Work task.
Output only the line that contains "brunch (37, 2159)" and the lines after it, all verbatim, through the last one below.

[Records excerpted from a collection]

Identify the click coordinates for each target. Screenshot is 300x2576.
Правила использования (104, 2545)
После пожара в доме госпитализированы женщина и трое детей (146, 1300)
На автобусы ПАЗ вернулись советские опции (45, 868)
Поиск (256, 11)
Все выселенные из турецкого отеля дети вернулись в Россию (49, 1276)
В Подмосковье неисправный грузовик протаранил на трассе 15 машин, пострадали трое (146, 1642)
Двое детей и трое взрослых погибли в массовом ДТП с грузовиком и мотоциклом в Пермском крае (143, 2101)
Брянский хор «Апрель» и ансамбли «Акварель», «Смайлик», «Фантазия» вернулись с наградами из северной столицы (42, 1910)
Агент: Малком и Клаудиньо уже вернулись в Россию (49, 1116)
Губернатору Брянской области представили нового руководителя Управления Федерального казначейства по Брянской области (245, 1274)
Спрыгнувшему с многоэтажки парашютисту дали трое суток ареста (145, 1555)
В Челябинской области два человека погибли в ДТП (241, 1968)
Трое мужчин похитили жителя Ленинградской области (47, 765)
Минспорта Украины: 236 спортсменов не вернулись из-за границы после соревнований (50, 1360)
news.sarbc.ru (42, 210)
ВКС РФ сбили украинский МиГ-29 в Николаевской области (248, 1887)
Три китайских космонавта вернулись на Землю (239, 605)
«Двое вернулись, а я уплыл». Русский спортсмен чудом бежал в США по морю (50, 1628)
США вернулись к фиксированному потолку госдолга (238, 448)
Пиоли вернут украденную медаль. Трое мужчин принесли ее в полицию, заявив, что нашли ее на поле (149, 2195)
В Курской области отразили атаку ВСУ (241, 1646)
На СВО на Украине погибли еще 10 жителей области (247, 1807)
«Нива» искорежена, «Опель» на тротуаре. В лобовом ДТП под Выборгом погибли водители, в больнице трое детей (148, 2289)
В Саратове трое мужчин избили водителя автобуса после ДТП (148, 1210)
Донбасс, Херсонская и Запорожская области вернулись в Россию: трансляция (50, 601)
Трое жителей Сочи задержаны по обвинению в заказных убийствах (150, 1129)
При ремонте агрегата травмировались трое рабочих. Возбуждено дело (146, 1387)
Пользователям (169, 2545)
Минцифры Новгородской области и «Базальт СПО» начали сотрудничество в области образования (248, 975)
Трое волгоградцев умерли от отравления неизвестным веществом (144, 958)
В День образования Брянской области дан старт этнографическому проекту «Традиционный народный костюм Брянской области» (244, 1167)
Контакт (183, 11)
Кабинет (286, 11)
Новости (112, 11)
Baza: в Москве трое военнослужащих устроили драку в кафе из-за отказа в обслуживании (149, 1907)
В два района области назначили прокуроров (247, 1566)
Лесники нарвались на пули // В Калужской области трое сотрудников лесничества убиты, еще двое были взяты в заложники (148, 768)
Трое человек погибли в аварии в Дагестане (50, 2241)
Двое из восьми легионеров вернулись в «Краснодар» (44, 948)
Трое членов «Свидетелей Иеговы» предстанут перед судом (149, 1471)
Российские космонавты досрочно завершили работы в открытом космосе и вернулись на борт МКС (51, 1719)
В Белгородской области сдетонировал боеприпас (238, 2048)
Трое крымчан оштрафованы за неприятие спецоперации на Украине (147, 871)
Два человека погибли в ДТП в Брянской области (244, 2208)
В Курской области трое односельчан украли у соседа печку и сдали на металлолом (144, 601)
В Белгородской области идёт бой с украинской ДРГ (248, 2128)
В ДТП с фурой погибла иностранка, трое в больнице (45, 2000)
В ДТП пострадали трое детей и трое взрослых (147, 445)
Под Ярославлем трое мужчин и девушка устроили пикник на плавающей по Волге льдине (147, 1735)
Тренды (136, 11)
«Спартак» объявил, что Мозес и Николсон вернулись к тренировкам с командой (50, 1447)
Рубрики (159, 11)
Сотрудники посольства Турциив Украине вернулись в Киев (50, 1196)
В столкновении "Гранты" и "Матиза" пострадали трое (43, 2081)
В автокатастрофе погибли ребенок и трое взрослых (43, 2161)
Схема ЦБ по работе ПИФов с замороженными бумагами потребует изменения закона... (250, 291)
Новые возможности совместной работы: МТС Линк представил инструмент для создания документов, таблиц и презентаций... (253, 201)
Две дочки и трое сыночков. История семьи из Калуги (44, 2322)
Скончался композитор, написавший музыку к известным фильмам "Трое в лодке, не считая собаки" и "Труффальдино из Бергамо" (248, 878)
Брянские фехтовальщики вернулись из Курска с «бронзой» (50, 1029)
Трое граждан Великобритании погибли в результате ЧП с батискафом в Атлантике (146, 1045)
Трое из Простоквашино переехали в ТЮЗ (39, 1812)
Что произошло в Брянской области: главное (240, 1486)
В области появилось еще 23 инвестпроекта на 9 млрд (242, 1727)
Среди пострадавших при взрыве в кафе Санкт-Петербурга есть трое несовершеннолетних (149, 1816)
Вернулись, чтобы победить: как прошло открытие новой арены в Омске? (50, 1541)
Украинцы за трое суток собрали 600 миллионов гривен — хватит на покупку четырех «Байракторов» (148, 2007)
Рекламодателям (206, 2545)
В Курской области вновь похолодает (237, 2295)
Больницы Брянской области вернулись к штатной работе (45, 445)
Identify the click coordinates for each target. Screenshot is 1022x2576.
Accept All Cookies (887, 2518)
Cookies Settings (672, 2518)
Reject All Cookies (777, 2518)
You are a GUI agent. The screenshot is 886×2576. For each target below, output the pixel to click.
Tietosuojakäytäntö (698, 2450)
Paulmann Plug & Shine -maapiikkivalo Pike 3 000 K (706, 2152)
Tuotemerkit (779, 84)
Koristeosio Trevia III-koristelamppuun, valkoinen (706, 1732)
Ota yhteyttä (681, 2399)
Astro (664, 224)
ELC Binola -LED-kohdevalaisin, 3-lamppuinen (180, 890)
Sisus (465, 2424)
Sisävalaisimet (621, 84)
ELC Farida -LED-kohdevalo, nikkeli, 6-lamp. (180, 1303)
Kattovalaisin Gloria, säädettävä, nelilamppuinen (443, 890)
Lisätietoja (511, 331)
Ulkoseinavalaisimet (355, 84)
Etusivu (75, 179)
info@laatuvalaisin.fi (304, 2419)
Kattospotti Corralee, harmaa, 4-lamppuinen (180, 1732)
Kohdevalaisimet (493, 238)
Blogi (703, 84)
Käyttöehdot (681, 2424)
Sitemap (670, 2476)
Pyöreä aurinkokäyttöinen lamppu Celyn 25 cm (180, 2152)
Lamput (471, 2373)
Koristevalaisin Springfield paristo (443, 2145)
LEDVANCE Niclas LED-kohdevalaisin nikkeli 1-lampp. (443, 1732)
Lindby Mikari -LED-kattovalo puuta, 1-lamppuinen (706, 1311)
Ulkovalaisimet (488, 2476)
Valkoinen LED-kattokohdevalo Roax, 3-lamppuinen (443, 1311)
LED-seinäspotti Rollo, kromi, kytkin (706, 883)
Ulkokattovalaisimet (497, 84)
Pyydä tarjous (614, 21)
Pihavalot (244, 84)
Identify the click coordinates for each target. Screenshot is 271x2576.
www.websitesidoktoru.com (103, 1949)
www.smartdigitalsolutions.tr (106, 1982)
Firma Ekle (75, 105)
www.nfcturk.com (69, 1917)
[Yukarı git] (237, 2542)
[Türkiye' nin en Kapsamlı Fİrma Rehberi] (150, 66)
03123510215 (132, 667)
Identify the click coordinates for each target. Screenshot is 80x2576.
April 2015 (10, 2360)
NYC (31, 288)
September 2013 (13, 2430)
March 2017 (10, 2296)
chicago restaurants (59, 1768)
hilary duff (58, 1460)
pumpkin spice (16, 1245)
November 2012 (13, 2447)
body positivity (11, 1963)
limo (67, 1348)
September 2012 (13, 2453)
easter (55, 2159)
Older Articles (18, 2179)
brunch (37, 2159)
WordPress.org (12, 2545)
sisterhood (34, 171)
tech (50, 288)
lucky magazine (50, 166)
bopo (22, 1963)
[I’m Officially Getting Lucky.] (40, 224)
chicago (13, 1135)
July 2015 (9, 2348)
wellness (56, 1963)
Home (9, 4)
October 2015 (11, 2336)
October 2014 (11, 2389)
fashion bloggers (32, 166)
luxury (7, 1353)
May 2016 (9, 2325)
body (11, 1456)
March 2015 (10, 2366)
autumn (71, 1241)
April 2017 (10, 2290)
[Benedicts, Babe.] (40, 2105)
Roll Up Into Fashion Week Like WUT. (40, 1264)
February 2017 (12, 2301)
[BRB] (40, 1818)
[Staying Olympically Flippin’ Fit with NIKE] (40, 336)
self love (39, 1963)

Task output.
brunch (37, 2159)
WordPress.org (12, 2545)
sisterhood (34, 171)
tech (50, 288)
lucky magazine (50, 166)
bopo (22, 1963)
[I’m Officially Getting Lucky.] (40, 224)
chicago (13, 1135)
July 2015 (9, 2348)
wellness (56, 1963)
Home (9, 4)
October 2015 (11, 2336)
October 2014 (11, 2389)
fashion bloggers (32, 166)
luxury (7, 1353)
May 2016 (9, 2325)
body (11, 1456)
March 2015 (10, 2366)
autumn (71, 1241)
April 2017 (10, 2290)
[Benedicts, Babe.] (40, 2105)
Roll Up Into Fashion Week Like WUT. (40, 1264)
February 2017 (12, 2301)
[BRB] (40, 1818)
[Staying Olympically Flippin’ Fit with NIKE] (40, 336)
self love (39, 1963)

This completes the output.